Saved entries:
-- Opening Marker --

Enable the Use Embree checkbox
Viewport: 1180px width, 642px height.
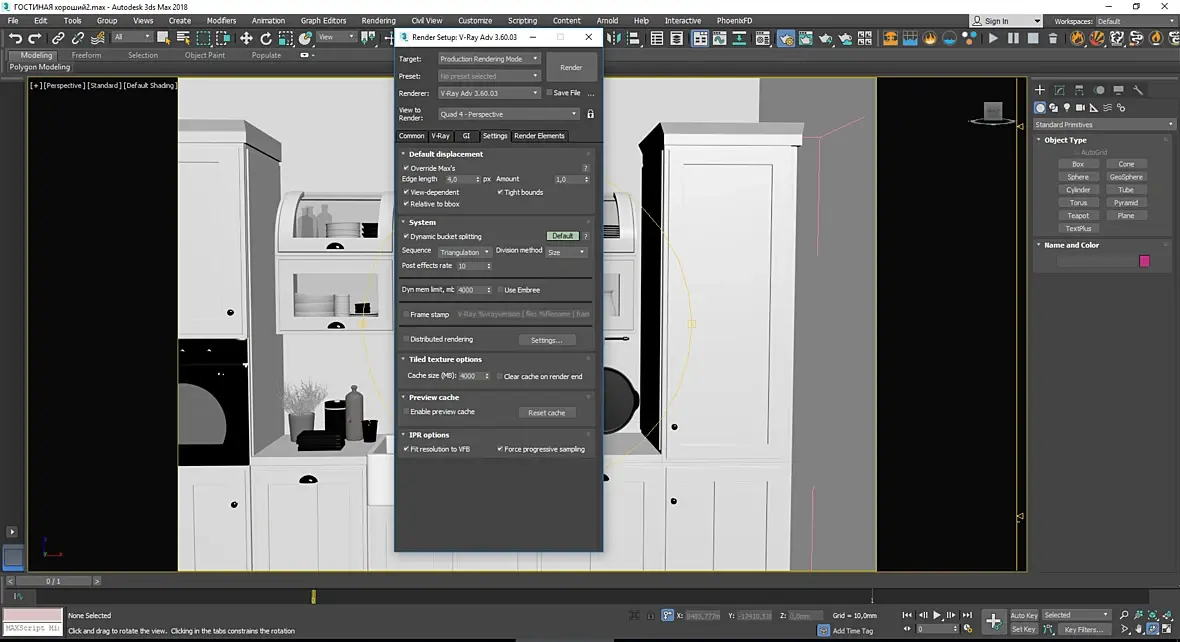click(500, 290)
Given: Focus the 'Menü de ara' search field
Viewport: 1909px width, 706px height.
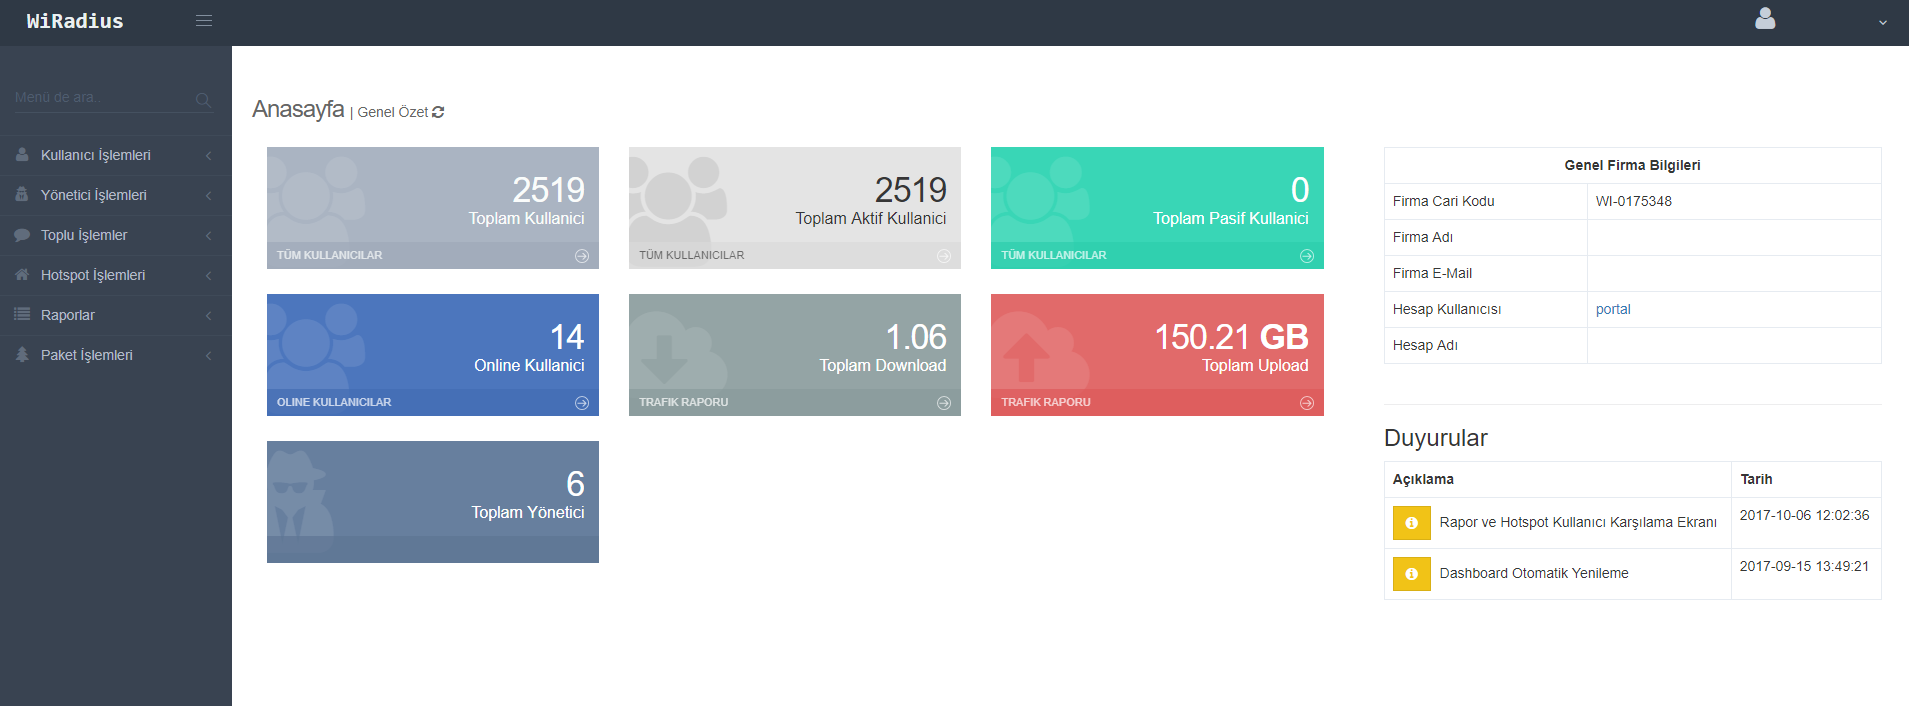Looking at the screenshot, I should point(100,98).
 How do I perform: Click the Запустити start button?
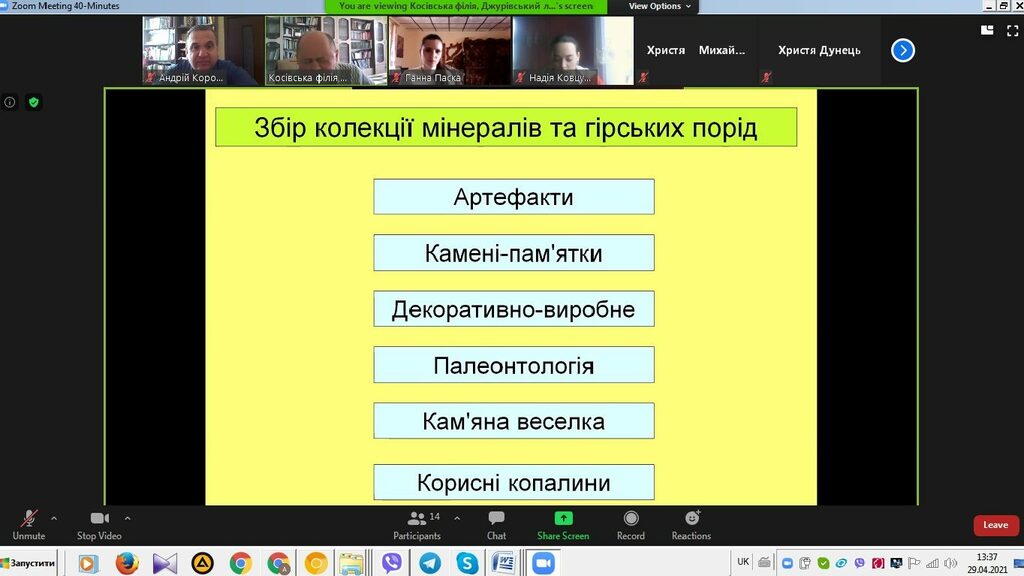pyautogui.click(x=29, y=563)

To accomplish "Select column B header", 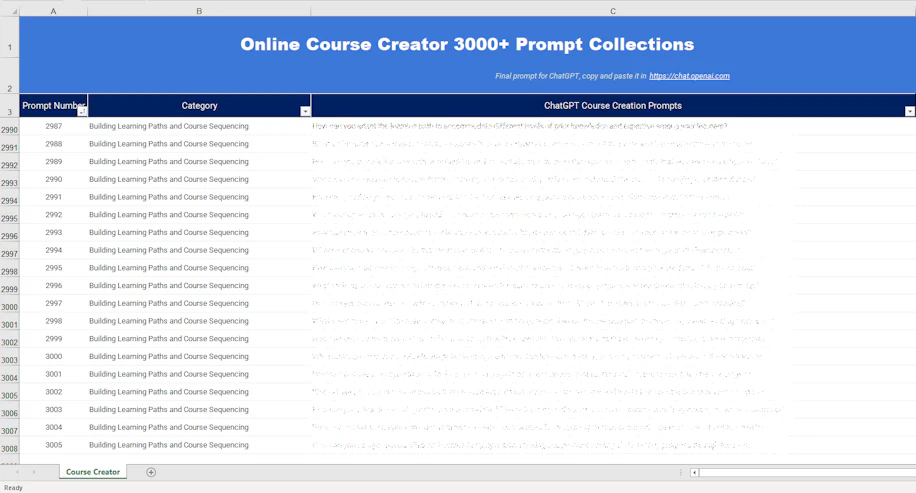I will pos(199,11).
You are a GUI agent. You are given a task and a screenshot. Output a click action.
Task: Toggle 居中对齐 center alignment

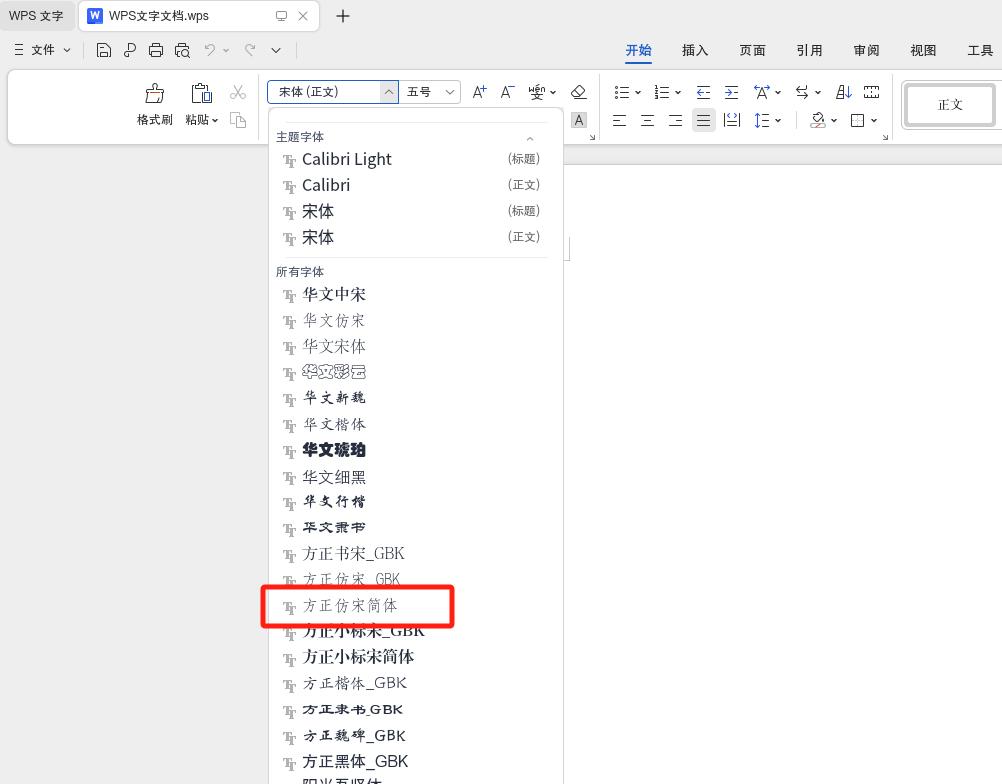(646, 120)
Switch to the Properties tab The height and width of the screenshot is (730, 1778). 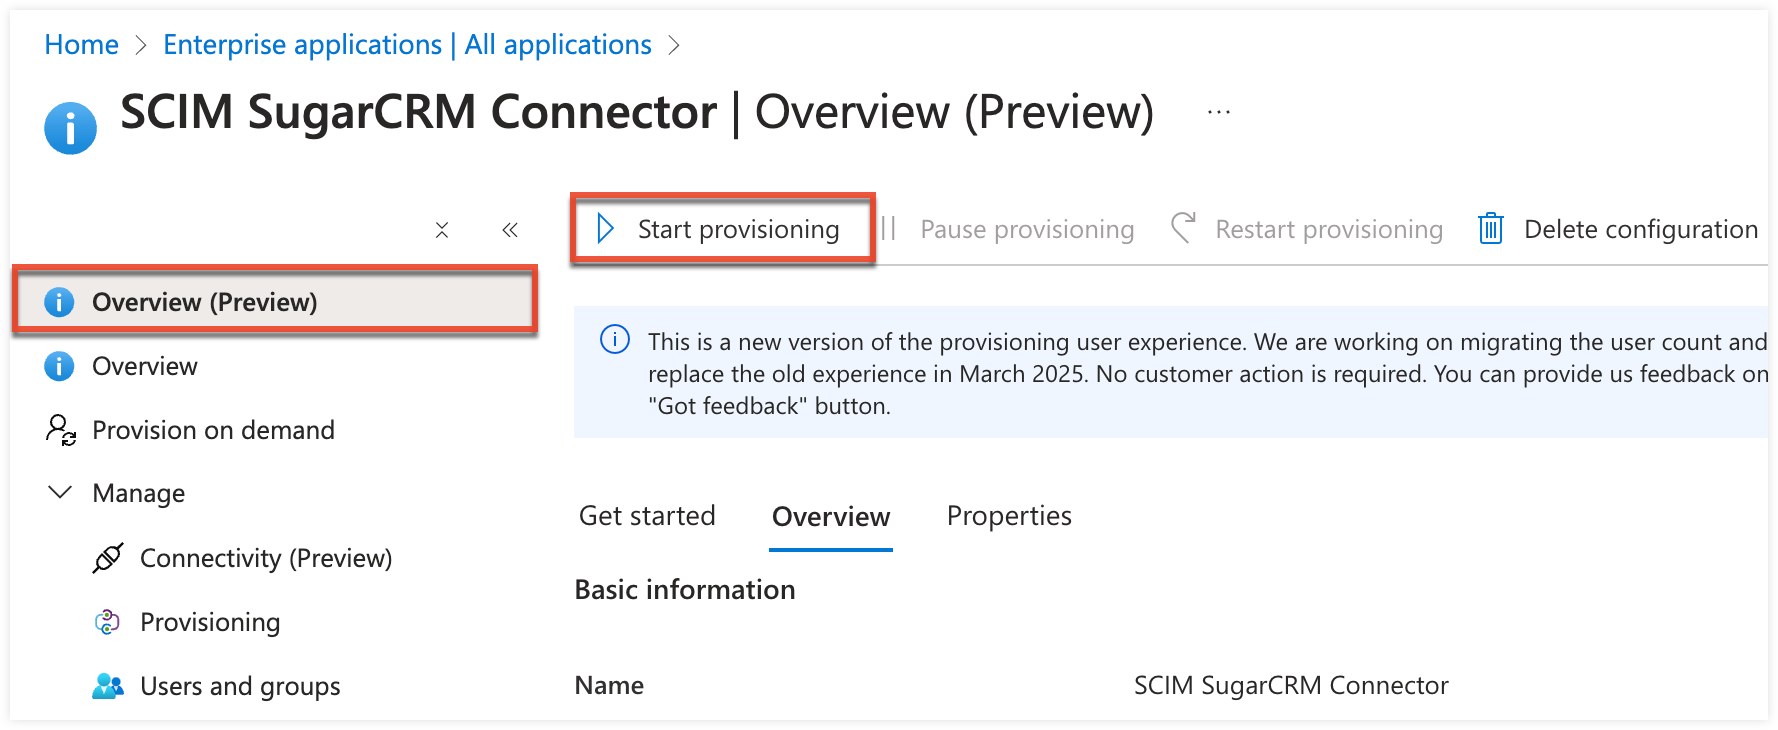pos(1009,516)
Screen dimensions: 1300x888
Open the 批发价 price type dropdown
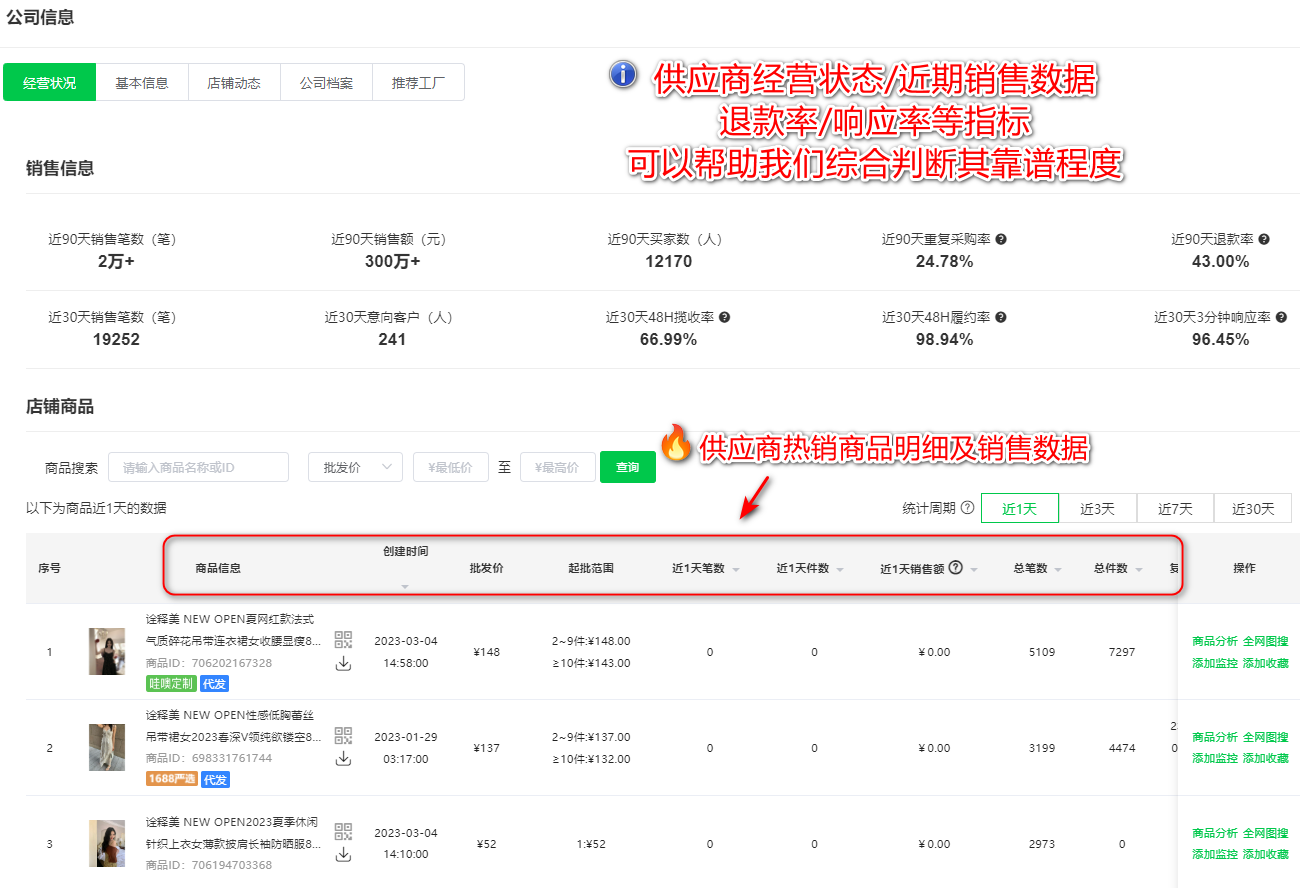tap(355, 467)
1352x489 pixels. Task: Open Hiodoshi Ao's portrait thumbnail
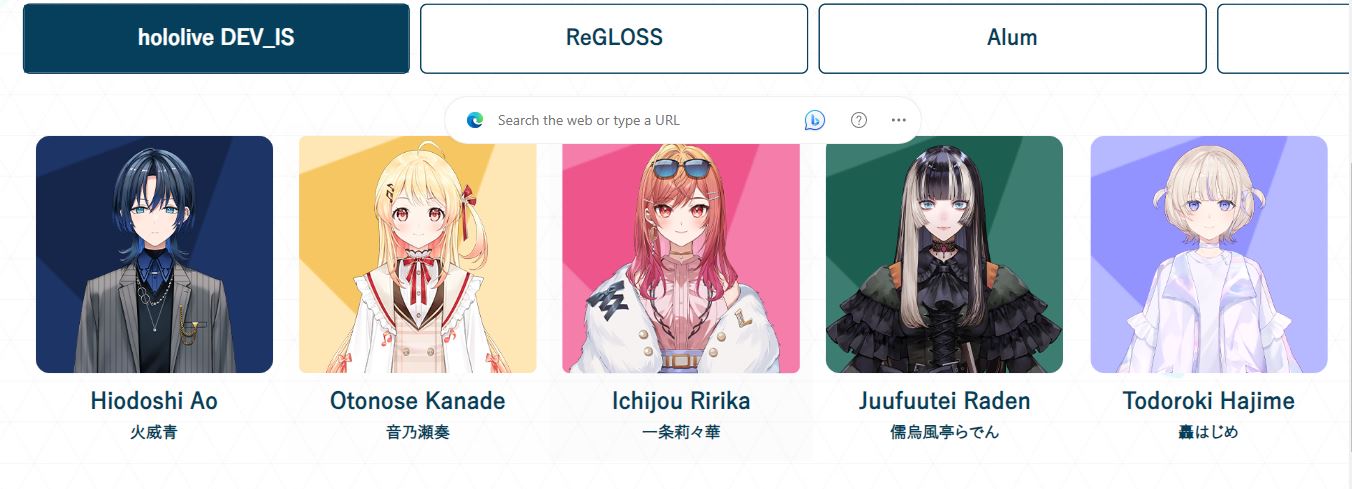click(154, 254)
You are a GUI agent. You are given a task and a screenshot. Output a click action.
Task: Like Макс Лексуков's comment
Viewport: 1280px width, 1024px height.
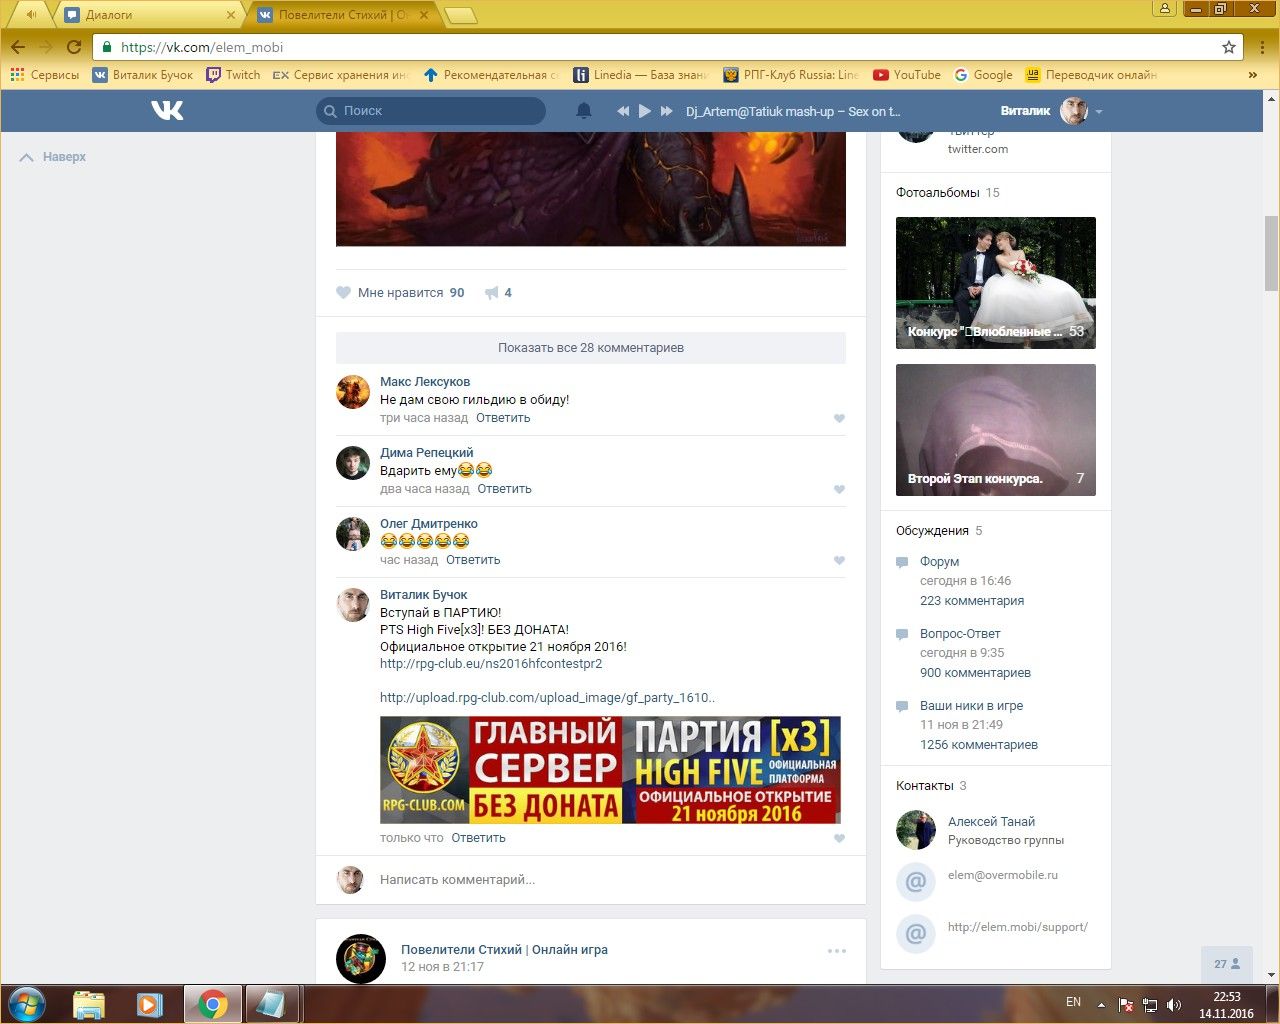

-- Closing Marker --

Please print exactly the lines from the line containing "Screen dimensions: 1300x888" through the end of the records above, both included, leaving out every picture.

Task output:
Screen dimensions: 1300x888
Open the 批发价 price type dropdown
tap(355, 467)
1352x489 pixels. Task: Open Hiodoshi Ao's portrait thumbnail
click(154, 254)
You are a GUI agent. You are given a task and a screenshot. Output a click action.
Task: Like Макс Лексуков's comment
Viewport: 1280px width, 1024px height.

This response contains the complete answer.